Encontro ocorreu horas antes da transferência de Bolsonaro
A ex-primeira-dama Michelle Bolsonaro (PL) conversou com o ministro do Supremo Tribunal Federal (STF) Alexandre de Moraes poucas horas antes da decisão que determinou a transferência do ex-presidente Jair Bolsonaro (PL) para a chamada Papudinha, unidade da Polícia Militar localizada no Complexo Penitenciário da Papuda, em Brasília.
A mudança foi vista como uma vitória por aliados do ex-mandatário, que temiam o agravamento do estado de saúde de Bolsonaro enquanto ele permanecia preso na sede da Polícia Federal (PF), onde estava custodiado até esta quinta-feira (15).
Intermediação política e contexto da conversa
A informação sobre o diálogo foi revelada pelo portal Metrópoles. Segundo relatos de integrantes do PL ouvidos pela Folha de S.Paulo sob condição de anonimato, o encontro entre Michelle e Moraes foi intermediado pelo vice-presidente da Câmara dos Deputados, Altineu Côrtes (PL-RJ).
O encontro teria ocorrido no período da manhã, enquanto a decisão judicial foi proferida por volta das 17h. Procurados, o ministro Alexandre de Moraes e o deputado Altineu Côrtes não confirmaram nem negaram a realização da reunião.
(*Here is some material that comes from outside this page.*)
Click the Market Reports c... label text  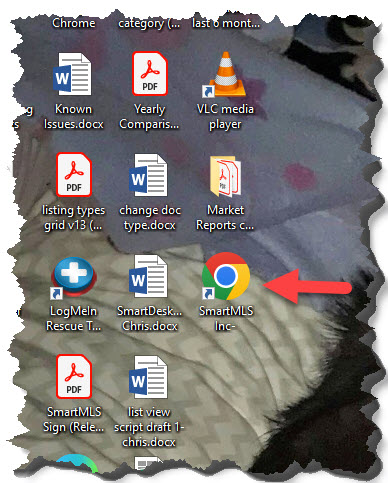pos(225,218)
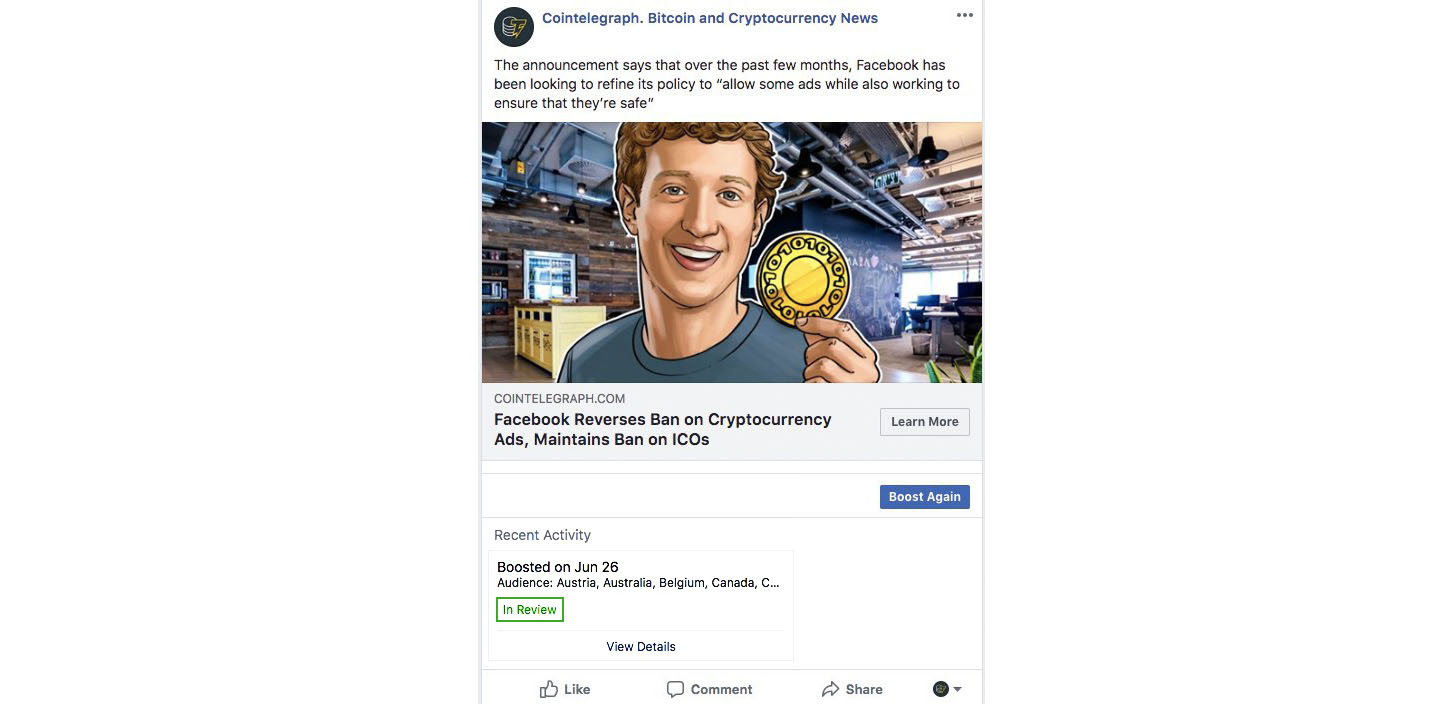Screen dimensions: 1450x714
Task: Click the Share arrow icon
Action: click(x=830, y=689)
Preocupação com a saúde do ex-presidente
De acordo com pessoas próximas às tratativas, Michelle solicitou a Altineu Côrtes uma audiência com Moraes no início desta semana. A ex-primeira-dama estaria preocupada com as condições de saúde de Jair Bolsonaro, que passou por uma cirurgia no fim do ano passado e, após o procedimento, sofreu uma queda dentro da cela da PF.
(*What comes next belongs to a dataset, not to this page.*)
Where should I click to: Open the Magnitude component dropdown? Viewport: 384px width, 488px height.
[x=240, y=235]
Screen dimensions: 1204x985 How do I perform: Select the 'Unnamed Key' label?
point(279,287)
Interlocutores afirmam que o parlamentar esteve com o ministro na quarta-feira (14), quando comunicou o desejo de Michelle de conversar. Moraes teria informado que estaria disposto a ouvir a ex-primeira-dama.
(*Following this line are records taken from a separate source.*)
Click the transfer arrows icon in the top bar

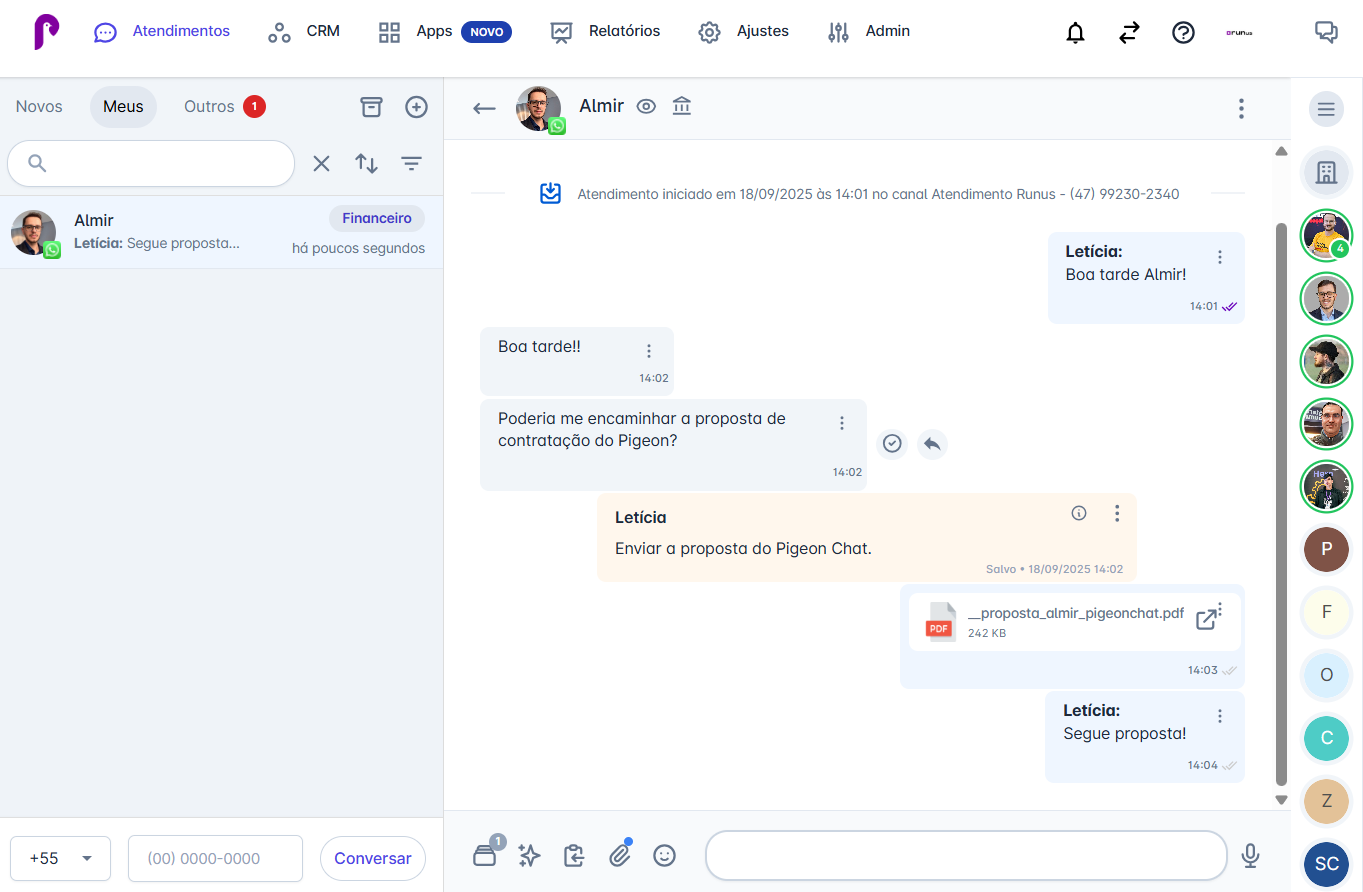click(x=1129, y=32)
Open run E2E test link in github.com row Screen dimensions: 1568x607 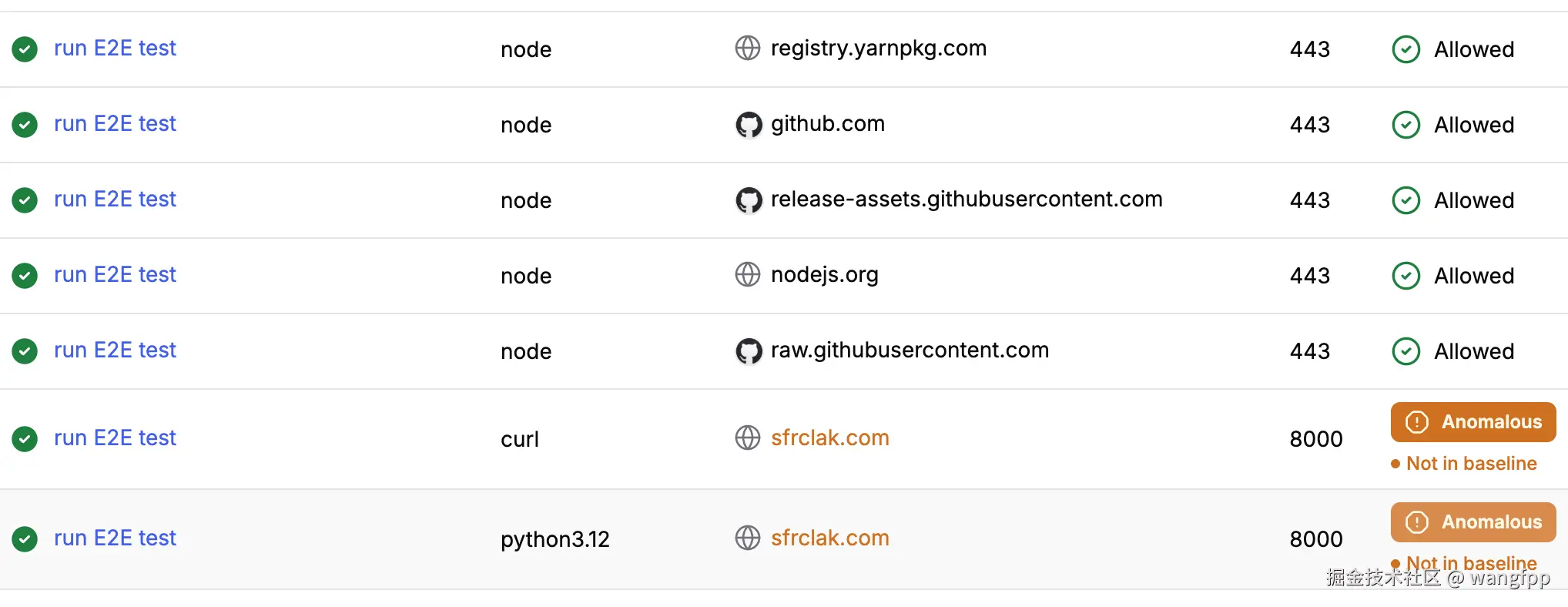115,124
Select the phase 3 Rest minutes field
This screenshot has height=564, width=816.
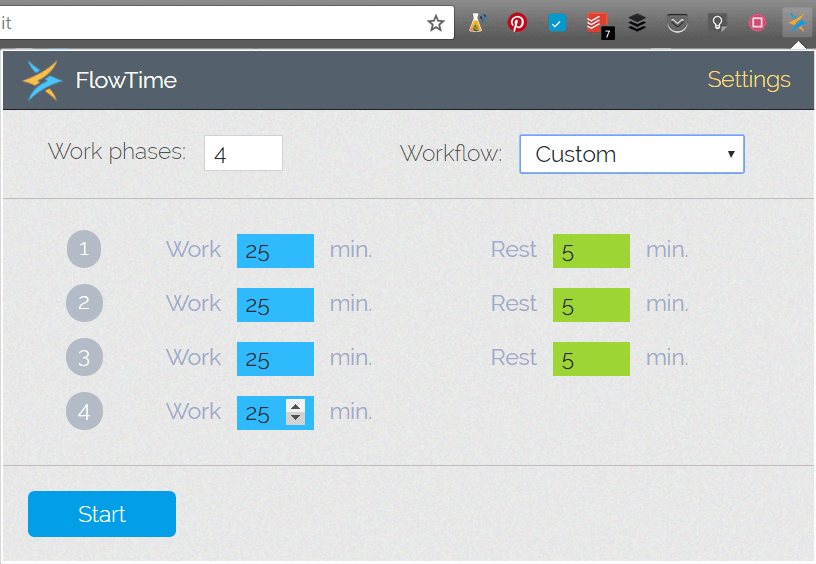[591, 359]

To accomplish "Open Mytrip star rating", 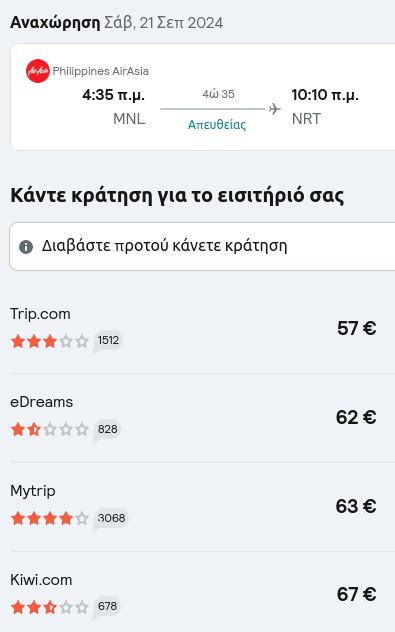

Pedidos por prisão domiciliar
Conforme revelou a Folha de S.Paulo, Michelle Bolsonaro também se reuniu com o decano do STF, ministro Gilmar Mendes, a quem solicitou apoio para a concessão de prisão domiciliar ao ex-presidente. Paralelamente, ela publicou um vídeo nas redes sociais agradecendo a deputados federais que apresentaram pedidos semelhantes ao Supremo.
“Sigamos firmes. Sejamos fortes e corajosos! Muito obrigada. Que Deus os abençoe”, escreveu Michelle.
Agradecimento à Polícia Federal
Em outro gesto, a ex-primeira-dama agradeceu à Polícia Federal pelo apoio prestado durante o período em que Jair Bolsonaro esteve preso na superintendência da instituição em Brasília.
“Continuo confiando e agradecendo a Deus, certa de que tudo acontece no tempo do nosso amado Pai, e não no nosso. Sou grata a todos da PF que, durante o período em que o meu amor esteve lá, cuidaram dele com atenção, auxiliando nas medicações e nas refeições. Que Deus os recompense e os abençoe grandemente”, afirmou em publicação nas redes sociais.
Redução de danos e críticas da oposição
A Papudinha é o apelido dado à sede de um batalhão da Polícia Militar do Distrito Federal localizada próxima ao Complexo da Papuda. No local, Bolsonaro passou a ocupar uma cela maior e com melhor estrutura, o que levou aliados a classificarem a transferência como uma medida de “redução de danos”.
Mesmo assim, lideranças bolsonaristas seguem criticando a situação. O líder da oposição no Senado, Rogério Marinho (PL-RN), afirmou à Folha que Moraes estaria submetendo Bolsonaro a risco de morte.
“A transferência para a Papudinha escancara o abuso: traficantes e assassinos recebem tratamento mais humano do Estado do que um homem preso por crime impossível. (…) Por mais que a nova prisão seja mais ampla que a atual, com idade e comorbidades que tem, Bolsonaro deveria estar em prisão domiciliar”, declarou o senador.
Pressão por mudança no regime de prisão
O líder da oposição na Câmara, deputado Cabo Gilberto Silva (PL-PB), fez declaração semelhante.
“A gente não quer Papuda ou Papudinha. A gente quer ele em casa. É mais um martírio, vamos continuar pressionando para ele ir para casa”, afirmou.